> _Exercise aim_
In the lines below, switch every "coordinates" to "position" and leave everything else as it is.

══════

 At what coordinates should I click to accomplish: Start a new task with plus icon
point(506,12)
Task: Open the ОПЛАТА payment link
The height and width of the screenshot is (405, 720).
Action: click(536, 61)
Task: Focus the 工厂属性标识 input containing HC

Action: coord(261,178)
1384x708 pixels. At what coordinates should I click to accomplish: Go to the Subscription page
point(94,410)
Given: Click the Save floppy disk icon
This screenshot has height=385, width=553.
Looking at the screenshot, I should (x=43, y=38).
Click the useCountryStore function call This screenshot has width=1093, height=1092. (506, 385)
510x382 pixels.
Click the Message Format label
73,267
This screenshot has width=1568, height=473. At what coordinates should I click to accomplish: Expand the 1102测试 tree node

══════

> _Reply to the exercise_
 At what position should I click to accomplish: Start a new task with plus icon
point(506,12)
Task: Open the ОПЛАТА payment link
The height and width of the screenshot is (405, 720).
Action: click(536, 61)
Task: Focus the 工厂属性标识 input containing HC

Action: coord(261,178)
1384x708 pixels. At what position should I click to accomplish: Go to the Subscription page
point(94,410)
Given: Click the Save floppy disk icon
This screenshot has height=385, width=553.
Looking at the screenshot, I should (x=43, y=38).
Click the useCountryStore function call This screenshot has width=1093, height=1092. (506, 385)
510x382 pixels.
Click the Message Format label
73,267
This screenshot has width=1568, height=473. At what position should I click to accomplish: Expand the 1102测试 tree node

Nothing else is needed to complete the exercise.